Люблю близких своих, товарищей. Их у меня не так много, но все-таки есть. Кошку Анфиску. Курить. Когда пришел в себя после операции, первое, что попросил — сигарету.

Очень люблю цветы. Особенно розы. В детстве сам вырастил необыкновенно большую желтую розу, за которую получил на ВДНХ медаль и грамоту, а потом и путевку в «Артек».

Люблю сочинять. Я давно расстался с честолюбием остаться в чьей-то памяти, сердцах и прочей ерундой. Я считаю, что с самого начала надо просто приучить себя к некой скромности, тогда легче будет принимать все происходящее как норму.

* * *

Я устал реагировать на частности. Я очень много на них реагировал. А проходило время, и выяснялось, что это пустяк, не стоивший волнений.

* * *

Пришла ко мне журналистка. Вопрос за вопросом и на тебе — вопрос на тему гениталий. Я говорю: «Милая дама, я понимаю, что это представляет интерес для публики, но тем не менее всегда считал, что это тема для двоих».

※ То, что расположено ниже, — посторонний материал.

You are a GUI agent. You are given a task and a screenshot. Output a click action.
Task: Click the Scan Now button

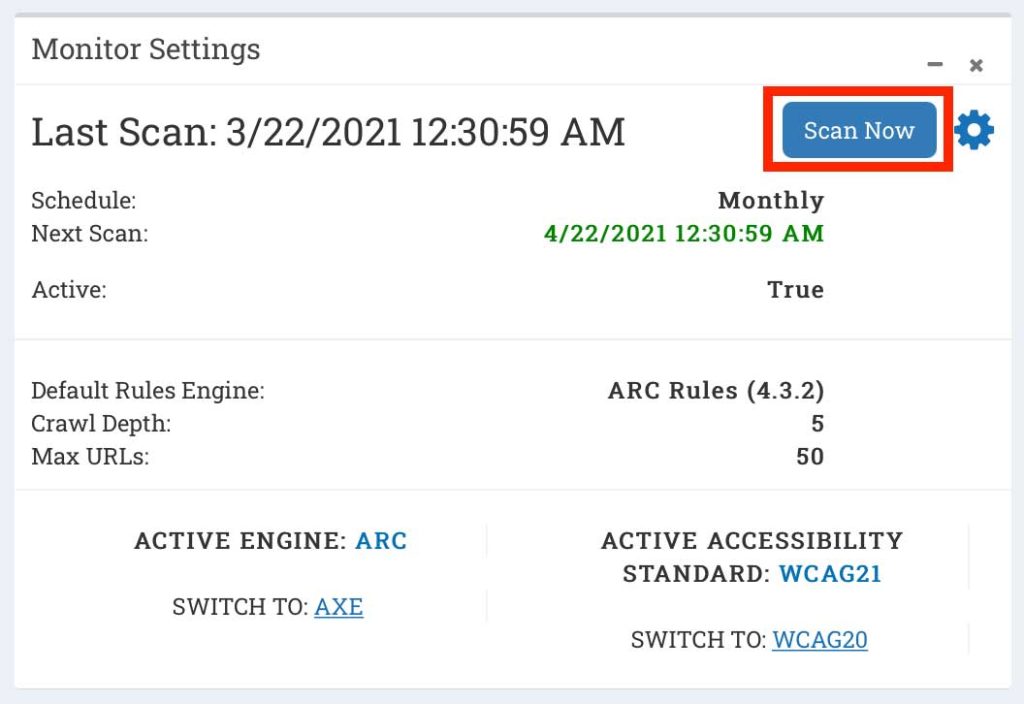pos(859,130)
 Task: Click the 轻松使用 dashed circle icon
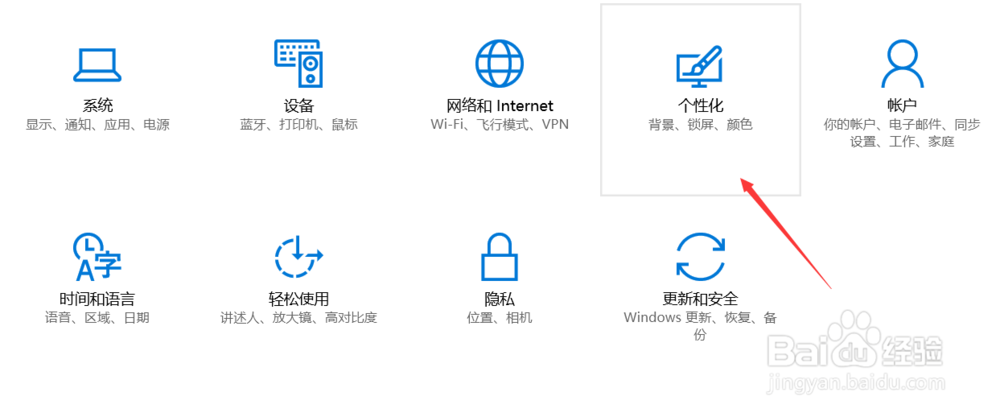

Был такой человек Мариенгоф. Друг Есенина, писатель, которого никто не знает, кроме двух его вещей — «Роман без вранья» и «Циники». Строго в художественном смысле — это произведения не авторские, это форма мемуаристики, где выдуманное мешается с реальным. Есенин просил его: «Если я помру, не пиши обо мне ничего». Мариенгоф сделал ровно наоборот. И теперь мы знаем, кто такой Мариенгоф. А кто такой Мариенгоф сам по себе? Собутыльник Есенина, которых у него были миллионы.

* * *

Главное — это мои родные, моя семья. Это с годами понимаешь. Когда здоров, когда беспечен — это понимаешь как бы литературно. Но биологически, как зверь, только уже пережив кое-что. Если можно было бы за их благополучие, покой и здоровье отдать свою руку или ногу, я бы себя просто частями раздал.

* * *

Все происходит не без участия Высших сил. Почему, скажем, умирает хороший человек? Значит все. Израсходован ресурс жизни. Он сделал все, что мог, дальше будет тираж. Такие люди избавлены от массы вещей ненужных, от мелкоты, суеты существования. Хотя говорят, что Бог дает легкую смерть праведникам, а люди, которые уходят мучительно — это все-таки расплата за что-то, совершенное при жизни. Почему одним выпадает такое, а другим… Ответов тут миллион и ни одного. «Слово изреченное есть ложь». Фраза категорическая, она одномерная, она требует массу сносок и комментариев.

* * *

Если завтра скажут помирать и спросят, в чем смысл жизни, не отвечу. Может, если бы мне было триста лет, к третьей сотне коряво бы, но ответил…

О любви

В наш трудный, но все-таки праведный век, Отмеченный потом и кровью, Не хлебом единым ты жив, человек, — Ты жив, человек, и любовью.
* * *

Математикой можно заниматься, баскетболом. А любовью… лучше уж сказать дурными словами. А то, что любовь исчезла из нашей жизни, это чушь. Ничего не пропало, и даже не уменьшилось в количестве. Очень много страдающих от любви людей. Я убежден, знаю просто, что есть любовь жертвенная, бескорыстная. Отдать и не просить взамен, такая есть. До сих пор. То же самое можно сказать и о дружбе. То же самое можно сказать и о чести. В массовом исчислении эти категории как бы теряются. Но ведь настоящего в мире никогда не было много. Ни во времена Леонардо, ни во времена более ранние. Но всегда были люди, которые определяли состояние масс, так называемых.